# The input
-- Opening Marker --
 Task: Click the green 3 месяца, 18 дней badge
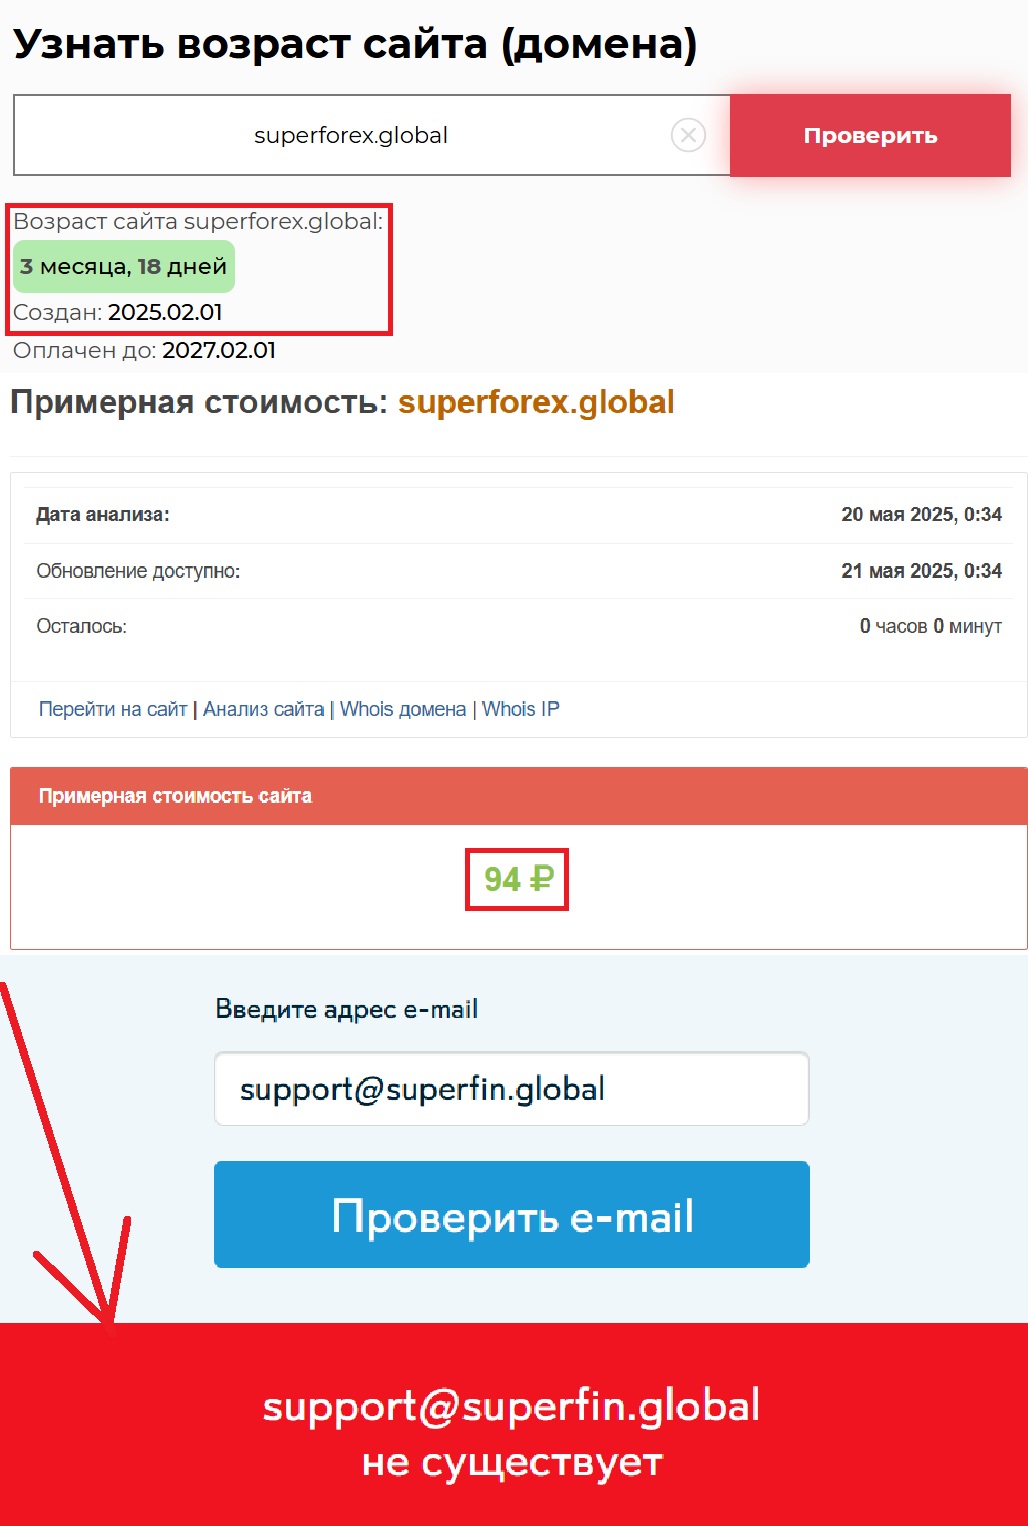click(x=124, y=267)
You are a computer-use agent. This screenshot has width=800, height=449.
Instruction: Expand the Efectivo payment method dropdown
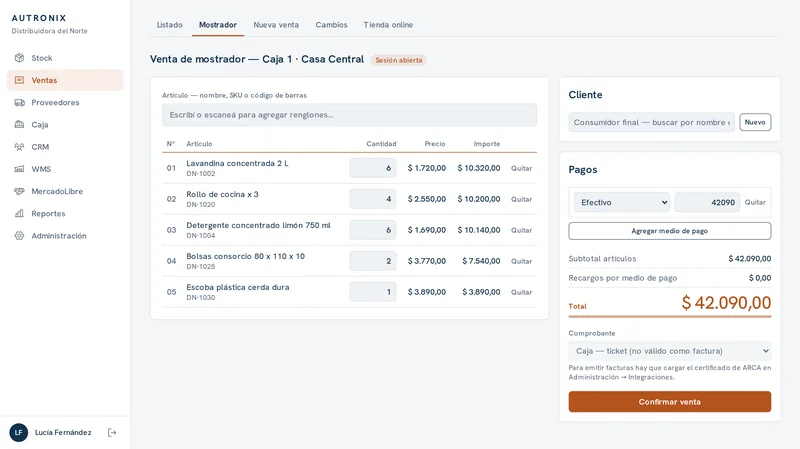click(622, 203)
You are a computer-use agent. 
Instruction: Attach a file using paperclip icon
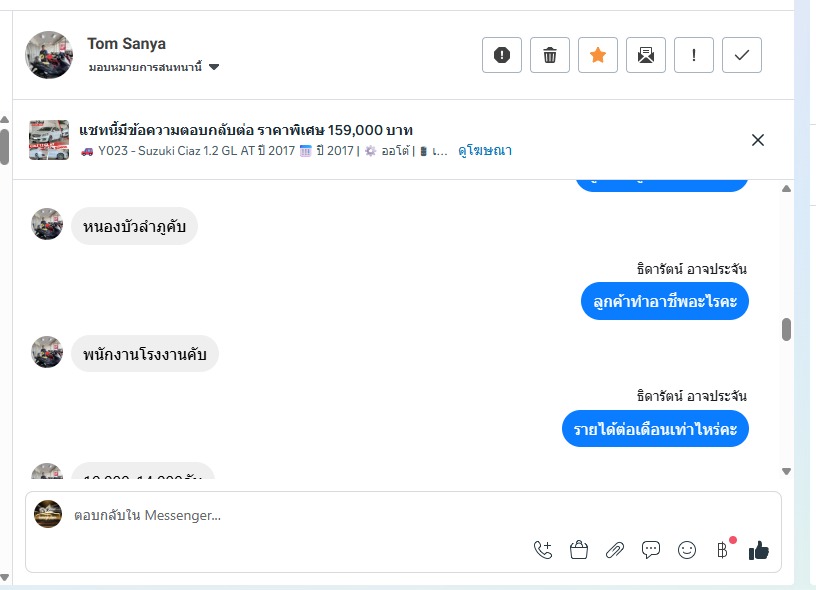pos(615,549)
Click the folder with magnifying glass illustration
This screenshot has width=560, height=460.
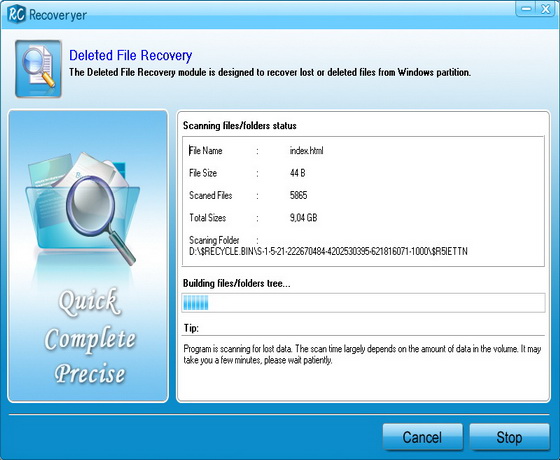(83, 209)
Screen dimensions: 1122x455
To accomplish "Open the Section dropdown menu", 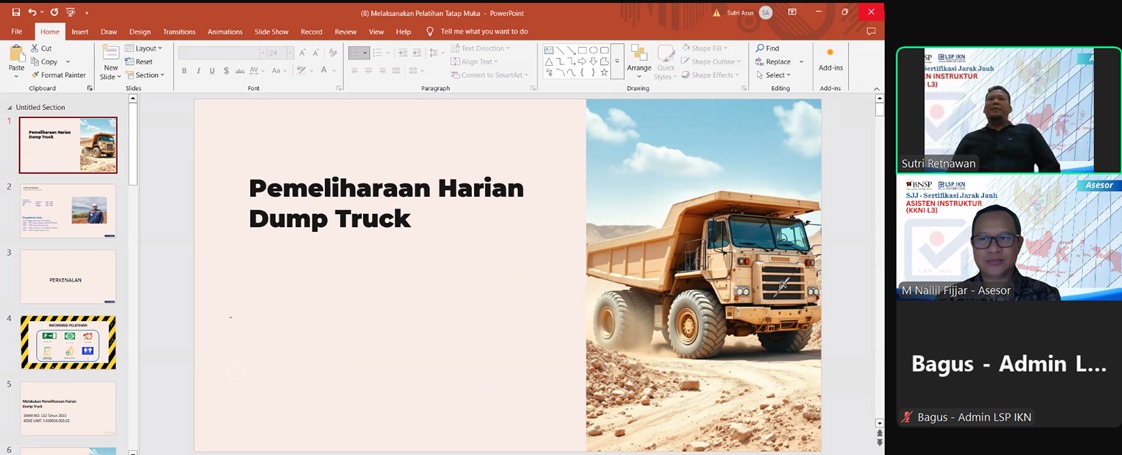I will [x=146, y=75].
-- Closing Marker --
-- Opening Marker --
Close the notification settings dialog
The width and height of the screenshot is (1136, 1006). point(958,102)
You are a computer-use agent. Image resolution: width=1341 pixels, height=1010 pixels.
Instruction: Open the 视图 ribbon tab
-- Closing Marker --
# About this task
Return all lines from the data that include the string "computer".

# Expected answer
You are a computer-use agent. This screenshot has width=800, height=449.
You are a computer-use agent. 
You are a computer-use agent. Image resolution: width=1341 pixels, height=1010 pixels.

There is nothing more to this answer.